BEGIN Listed records
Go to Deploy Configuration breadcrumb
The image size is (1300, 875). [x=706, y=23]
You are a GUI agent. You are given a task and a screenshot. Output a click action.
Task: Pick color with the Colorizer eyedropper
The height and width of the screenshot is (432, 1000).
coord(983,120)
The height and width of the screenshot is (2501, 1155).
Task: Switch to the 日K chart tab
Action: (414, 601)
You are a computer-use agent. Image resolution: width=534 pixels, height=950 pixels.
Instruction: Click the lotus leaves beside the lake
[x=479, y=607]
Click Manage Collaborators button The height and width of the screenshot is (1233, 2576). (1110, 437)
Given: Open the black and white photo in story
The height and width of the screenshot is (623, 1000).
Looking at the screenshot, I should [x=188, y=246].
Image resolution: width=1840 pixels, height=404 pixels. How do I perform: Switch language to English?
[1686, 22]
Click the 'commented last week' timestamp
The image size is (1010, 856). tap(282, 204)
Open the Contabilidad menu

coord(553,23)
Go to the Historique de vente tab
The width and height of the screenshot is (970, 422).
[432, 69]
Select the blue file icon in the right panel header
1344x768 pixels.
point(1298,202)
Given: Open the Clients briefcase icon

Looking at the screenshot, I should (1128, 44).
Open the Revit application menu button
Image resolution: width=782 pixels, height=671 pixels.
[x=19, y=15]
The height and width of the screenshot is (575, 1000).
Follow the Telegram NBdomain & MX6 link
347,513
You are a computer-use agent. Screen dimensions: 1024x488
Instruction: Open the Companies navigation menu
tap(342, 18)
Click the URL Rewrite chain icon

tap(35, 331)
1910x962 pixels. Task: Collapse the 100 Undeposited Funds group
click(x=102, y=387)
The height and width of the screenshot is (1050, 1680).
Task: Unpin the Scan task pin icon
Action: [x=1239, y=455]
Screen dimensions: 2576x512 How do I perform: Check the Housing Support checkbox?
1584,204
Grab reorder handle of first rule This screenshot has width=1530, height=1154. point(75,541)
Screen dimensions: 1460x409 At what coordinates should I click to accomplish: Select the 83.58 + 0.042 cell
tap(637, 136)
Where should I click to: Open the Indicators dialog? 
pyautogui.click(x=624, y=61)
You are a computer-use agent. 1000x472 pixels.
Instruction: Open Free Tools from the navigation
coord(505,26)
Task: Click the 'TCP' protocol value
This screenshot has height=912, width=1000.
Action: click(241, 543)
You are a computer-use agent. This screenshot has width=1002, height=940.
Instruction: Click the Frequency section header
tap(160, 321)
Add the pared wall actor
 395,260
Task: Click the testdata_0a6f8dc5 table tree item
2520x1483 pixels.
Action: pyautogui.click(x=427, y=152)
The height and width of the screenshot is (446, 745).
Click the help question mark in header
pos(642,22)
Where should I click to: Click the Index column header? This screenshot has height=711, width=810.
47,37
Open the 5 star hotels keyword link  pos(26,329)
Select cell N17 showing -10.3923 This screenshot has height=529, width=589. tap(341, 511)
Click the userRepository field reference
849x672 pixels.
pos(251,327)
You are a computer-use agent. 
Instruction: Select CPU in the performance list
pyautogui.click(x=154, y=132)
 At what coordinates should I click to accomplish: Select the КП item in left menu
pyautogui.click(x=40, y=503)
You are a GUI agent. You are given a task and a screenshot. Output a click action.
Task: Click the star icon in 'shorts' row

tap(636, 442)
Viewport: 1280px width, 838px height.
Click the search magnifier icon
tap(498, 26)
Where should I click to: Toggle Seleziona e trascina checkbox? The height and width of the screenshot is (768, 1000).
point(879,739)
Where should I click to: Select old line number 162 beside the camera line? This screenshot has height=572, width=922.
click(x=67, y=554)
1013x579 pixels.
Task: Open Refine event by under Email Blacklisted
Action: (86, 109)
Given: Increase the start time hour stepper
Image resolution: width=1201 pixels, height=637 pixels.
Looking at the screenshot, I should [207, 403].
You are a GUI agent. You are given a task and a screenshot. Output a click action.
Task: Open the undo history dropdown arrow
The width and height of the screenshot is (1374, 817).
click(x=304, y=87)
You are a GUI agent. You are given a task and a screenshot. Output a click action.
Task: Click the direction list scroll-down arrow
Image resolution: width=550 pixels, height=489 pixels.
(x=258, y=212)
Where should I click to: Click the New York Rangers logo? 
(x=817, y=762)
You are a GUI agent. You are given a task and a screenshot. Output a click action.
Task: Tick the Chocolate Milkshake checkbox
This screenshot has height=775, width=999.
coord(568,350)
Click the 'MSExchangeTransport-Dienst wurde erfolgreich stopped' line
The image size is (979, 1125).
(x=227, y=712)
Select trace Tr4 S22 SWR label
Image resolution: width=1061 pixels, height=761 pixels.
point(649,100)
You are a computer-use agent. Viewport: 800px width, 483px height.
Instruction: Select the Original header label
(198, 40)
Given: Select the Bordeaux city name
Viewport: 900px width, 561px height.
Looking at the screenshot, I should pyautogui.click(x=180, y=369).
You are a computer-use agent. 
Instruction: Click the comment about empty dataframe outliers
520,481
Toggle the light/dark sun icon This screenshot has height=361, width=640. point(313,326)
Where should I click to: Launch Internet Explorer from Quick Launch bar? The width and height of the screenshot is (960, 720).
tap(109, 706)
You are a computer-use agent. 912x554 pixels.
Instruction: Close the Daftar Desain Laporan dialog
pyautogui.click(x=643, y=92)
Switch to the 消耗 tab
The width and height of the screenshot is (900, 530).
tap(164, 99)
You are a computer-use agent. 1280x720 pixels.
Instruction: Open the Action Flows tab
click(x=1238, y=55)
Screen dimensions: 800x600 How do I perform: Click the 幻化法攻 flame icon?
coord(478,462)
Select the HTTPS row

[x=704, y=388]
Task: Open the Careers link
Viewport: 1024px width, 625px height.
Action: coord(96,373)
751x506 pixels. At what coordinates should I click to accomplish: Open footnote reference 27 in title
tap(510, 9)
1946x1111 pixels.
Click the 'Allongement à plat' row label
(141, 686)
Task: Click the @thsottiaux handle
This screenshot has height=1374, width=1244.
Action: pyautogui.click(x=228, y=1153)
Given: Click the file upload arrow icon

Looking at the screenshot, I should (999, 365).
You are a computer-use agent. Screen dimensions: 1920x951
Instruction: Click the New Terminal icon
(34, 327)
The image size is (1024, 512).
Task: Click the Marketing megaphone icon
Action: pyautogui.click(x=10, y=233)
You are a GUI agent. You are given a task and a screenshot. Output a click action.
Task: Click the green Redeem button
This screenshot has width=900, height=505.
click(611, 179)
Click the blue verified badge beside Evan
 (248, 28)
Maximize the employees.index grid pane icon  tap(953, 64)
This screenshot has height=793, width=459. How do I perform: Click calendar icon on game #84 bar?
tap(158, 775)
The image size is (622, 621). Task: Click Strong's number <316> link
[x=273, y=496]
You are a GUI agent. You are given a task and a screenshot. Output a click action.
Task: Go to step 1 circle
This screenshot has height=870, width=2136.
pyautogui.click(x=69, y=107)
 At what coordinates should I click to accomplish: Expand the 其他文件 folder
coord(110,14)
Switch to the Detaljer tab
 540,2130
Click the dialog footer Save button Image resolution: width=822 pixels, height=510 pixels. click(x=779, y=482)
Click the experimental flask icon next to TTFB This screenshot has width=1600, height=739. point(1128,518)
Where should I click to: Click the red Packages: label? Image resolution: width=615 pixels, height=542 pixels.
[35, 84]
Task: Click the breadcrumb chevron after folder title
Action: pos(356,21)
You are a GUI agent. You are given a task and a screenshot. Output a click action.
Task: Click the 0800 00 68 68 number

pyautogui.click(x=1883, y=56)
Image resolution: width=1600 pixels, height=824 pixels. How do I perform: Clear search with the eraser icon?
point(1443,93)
END Listed records
What this task involves:
From the listing above, output exactly the run of lines that starts with the line containing "You are a computer-use agent. Viewport: 800px" and ends with the line containing "Task: Go to step 1 circle".

Your solution:
You are a computer-use agent. Viewport: 800px width, 483px height.
Instruction: Select the Original header label
(198, 40)
Given: Select the Bordeaux city name
Viewport: 900px width, 561px height.
Looking at the screenshot, I should pyautogui.click(x=180, y=369).
You are a computer-use agent. 
Instruction: Click the comment about empty dataframe outliers
520,481
Toggle the light/dark sun icon This screenshot has height=361, width=640. point(313,326)
Where should I click to: Launch Internet Explorer from Quick Launch bar? The width and height of the screenshot is (960, 720).
tap(109, 706)
You are a computer-use agent. 912x554 pixels.
Instruction: Close the Daftar Desain Laporan dialog
pyautogui.click(x=643, y=92)
Switch to the 消耗 tab
The width and height of the screenshot is (900, 530).
tap(164, 99)
You are a computer-use agent. 1280x720 pixels.
Instruction: Open the Action Flows tab
click(x=1238, y=55)
Screen dimensions: 800x600 How do I perform: Click the 幻化法攻 flame icon?
coord(478,462)
Select the HTTPS row

[x=704, y=388]
Task: Open the Careers link
Viewport: 1024px width, 625px height.
Action: coord(96,373)
751x506 pixels. At what coordinates should I click to accomplish: Open footnote reference 27 in title
tap(510, 9)
1946x1111 pixels.
Click the 'Allongement à plat' row label
(141, 686)
Task: Click the @thsottiaux handle
This screenshot has height=1374, width=1244.
Action: pyautogui.click(x=228, y=1153)
Given: Click the file upload arrow icon

Looking at the screenshot, I should (999, 365).
You are a computer-use agent. Screen dimensions: 1920x951
Instruction: Click the New Terminal icon
(34, 327)
The image size is (1024, 512).
Task: Click the Marketing megaphone icon
Action: pyautogui.click(x=10, y=233)
You are a GUI agent. You are given a task and a screenshot. Output a click action.
Task: Click the green Redeem button
This screenshot has width=900, height=505.
click(611, 179)
Click the blue verified badge beside Evan
 (248, 28)
Maximize the employees.index grid pane icon  tap(953, 64)
This screenshot has height=793, width=459. How do I perform: Click calendar icon on game #84 bar?
tap(158, 775)
The image size is (622, 621). Task: Click Strong's number <316> link
[x=273, y=496]
You are a GUI agent. You are given a task and a screenshot. Output a click action.
Task: Go to step 1 circle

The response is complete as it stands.